Reporters : Hier, à l’ouverture de la réunion de haut niveau sur «la lutte contre le financement du terrorisme en Afrique », le ministre des Affaires étrangères Abdelkader Messahel, a fait état de l’existence d’au moins onze typologies de sources de financement du terrorisme, citant, entre autres, la mendicité, le transfert de fonds et la contrefaçon de divers produits. Cette typologie s’est-elle élargie à ce point?

Kamel Rachedi : Le terrorisme évolue rapidement et prend des formes qu’il n’avait pas dans le passé. Cette évolution est si rapide et si complexe qu’il est devenu difficile de s’entendre sur les termes et les formulations pour le désigner. De ce point de vue, donc, il y a effectivement un  élargissement de la typologie qui définit les  formes de terrorisme et les sources de financement du terrorisme. Le terme de crime organisé qu’on utilisait auparavant ne suffit plus à comprendre le phénomène et à analyser ses ressorts. Les services engagés dans la lutte contre le phénomène l’ont compris depuis longtemps et étendent leur rayon d’action tant préventif que répressif, les études et les expertises universitaires spécialisées commencent à suivre et on le constate à chaque nouveau débat sur la question.

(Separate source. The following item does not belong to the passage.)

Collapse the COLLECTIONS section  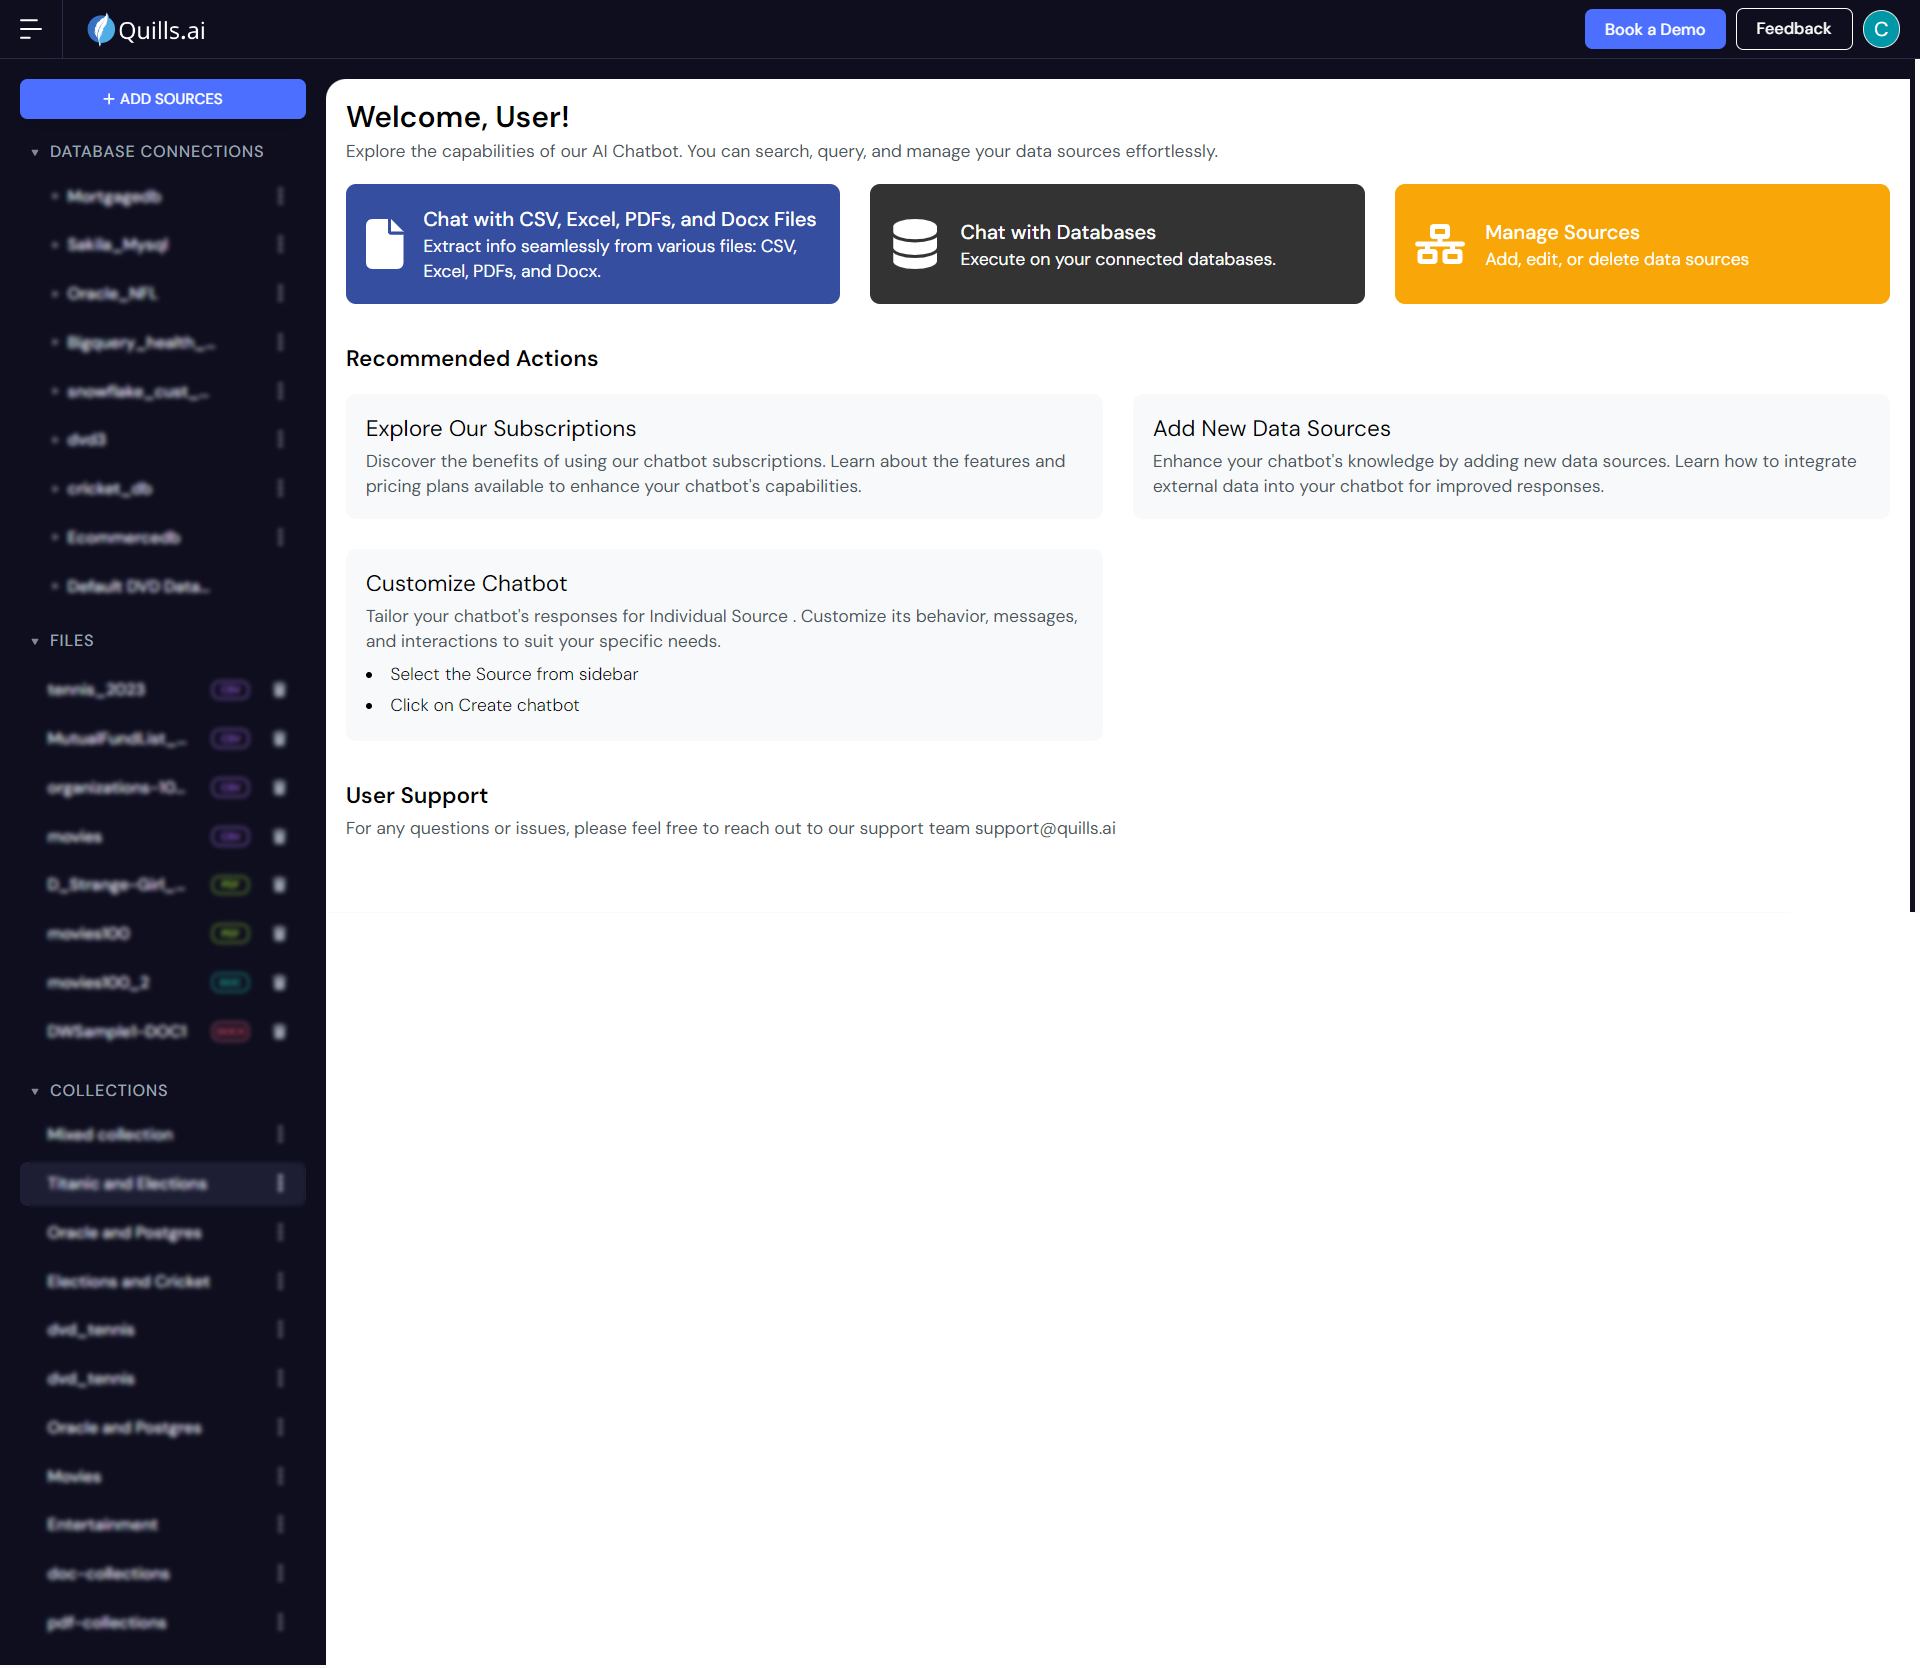pyautogui.click(x=35, y=1091)
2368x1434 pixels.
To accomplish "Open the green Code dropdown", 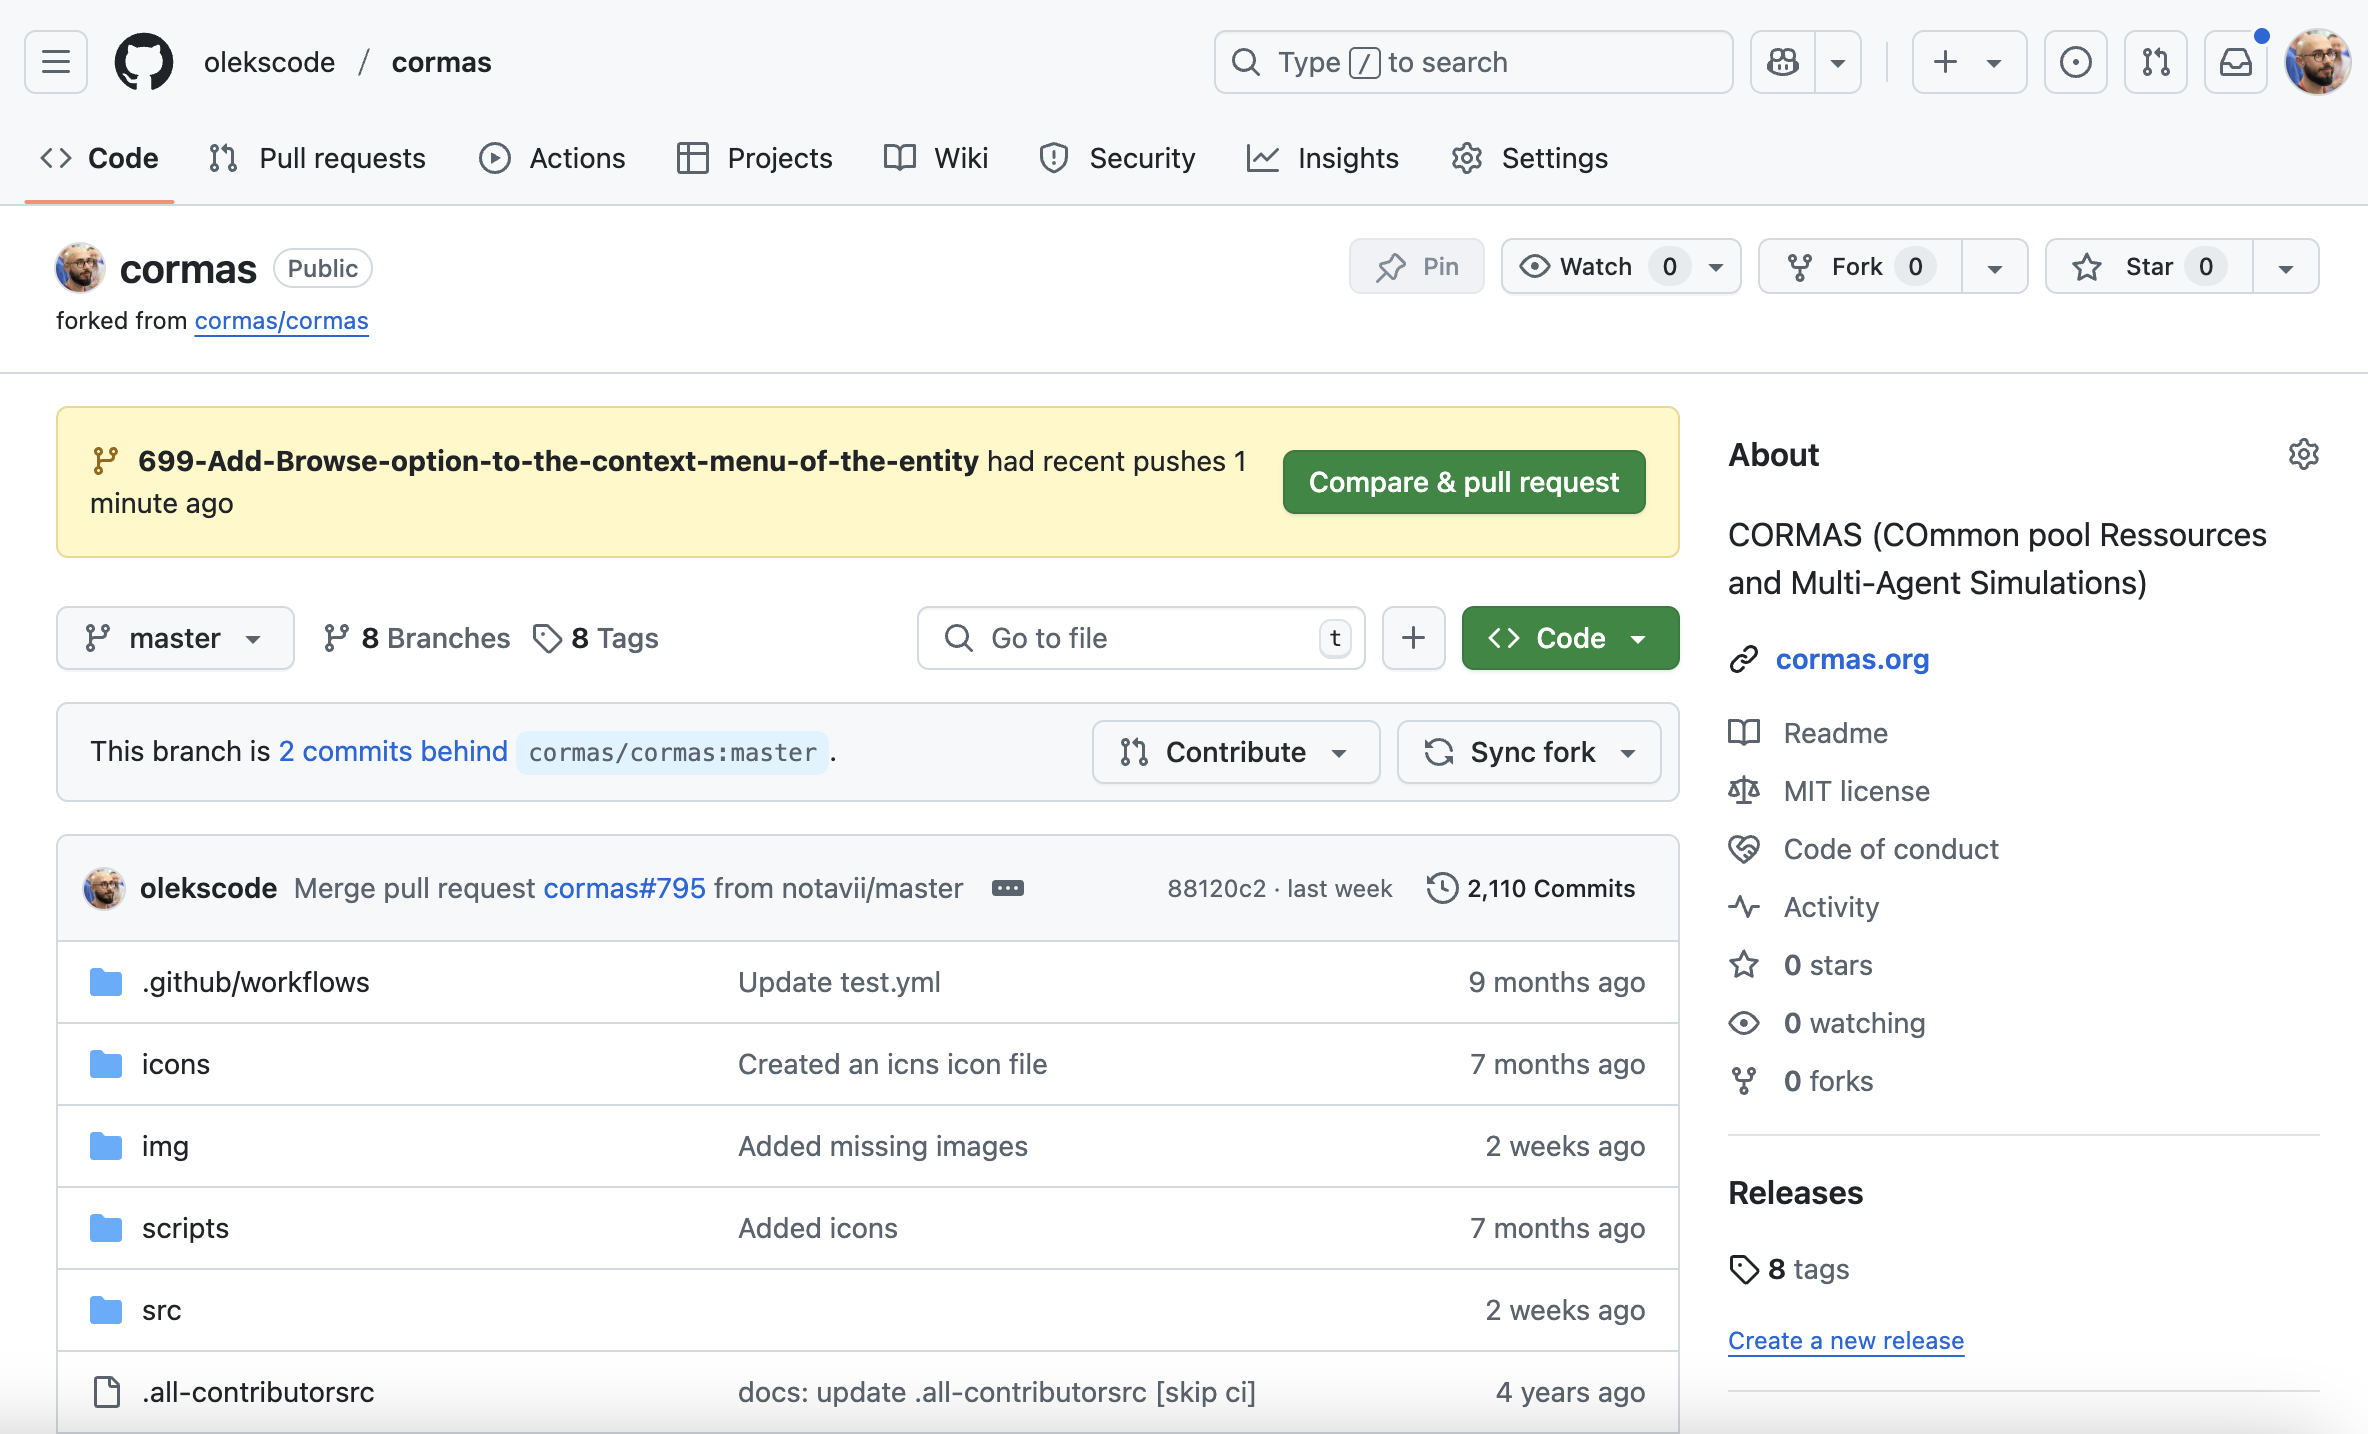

Selon certains organismes, les ressources du crime organisé représentent plus de 3 % du PIB de 15 pays africains réunis. Des données inquiétantes, non ?
Tout à fait. Et c’est même dangereux dans la mesure où il existe une réelle coalition entre le terrorisme et le crime organisé, à travers le commerce de stupéfiants, mais aussi d’autres formes telle que la contrebande. Il est important de noter ici que dans l’évolution rapide du phénomène terroriste les groupes et les mouvements qui l’animent s’emploient à la  diversification de leurs ressources, ce qui rend difficile le travail de renseignement et de lutte contre ses acteurs.

L’Algérie insiste aussi sur une approche globale pour lutter contre le terrorisme, une approche qui repose aussi sur la transparence et la bonne gouvernance de façon à rétrécir le champ d’expression que l’extrémisme pourrait exploiter. Quelle lecture faites-vous de cette approche ?
La position de l’Algérie est cohérente dans la mesure où la lutte contre le terrorisme ne doit pas s’arrêter à l’aspect policier et répressif uniquement, mais doit englober une démarche plus ambitieuse impliquant l’effort de développement et de lutte contre les inégalités. Dans les zones touchées par le phénomène terroriste, on constate que c’est la pauvreté et le manque de perspectives qui sont le moteur des groupes et agents recruteurs.  La bonne gouvernance est aussi un  moyen de lutte contre le terrorisme dans la mesure où elle  repose sur l’éradication de la corruption, le partage égal des richesses  et le respect des droits de l’Homme.  Ce n’est pas surprenant que l’examen régulier des questions liées au terrorisme dans notre région et dans le monde est toujours accompagnée d’interrogation sur les moyens d’intégrer les populations touchées par le phénomène dans des dynamiques économiques de développement. Des gens qui mangent à leur faim et qui ont un avenir ne succombent  pas facilement à l’extrémisme sauf quand il s’agit de réalité où le terrorisme fait l’objet d’instrumentalisation par des Etats et gouvernements.

Faites-vous allusion à des pays précis ?
Les événements liés au terrorisme en Syrie par exemple sont le résultat de certaines guerres qui se font par procuration.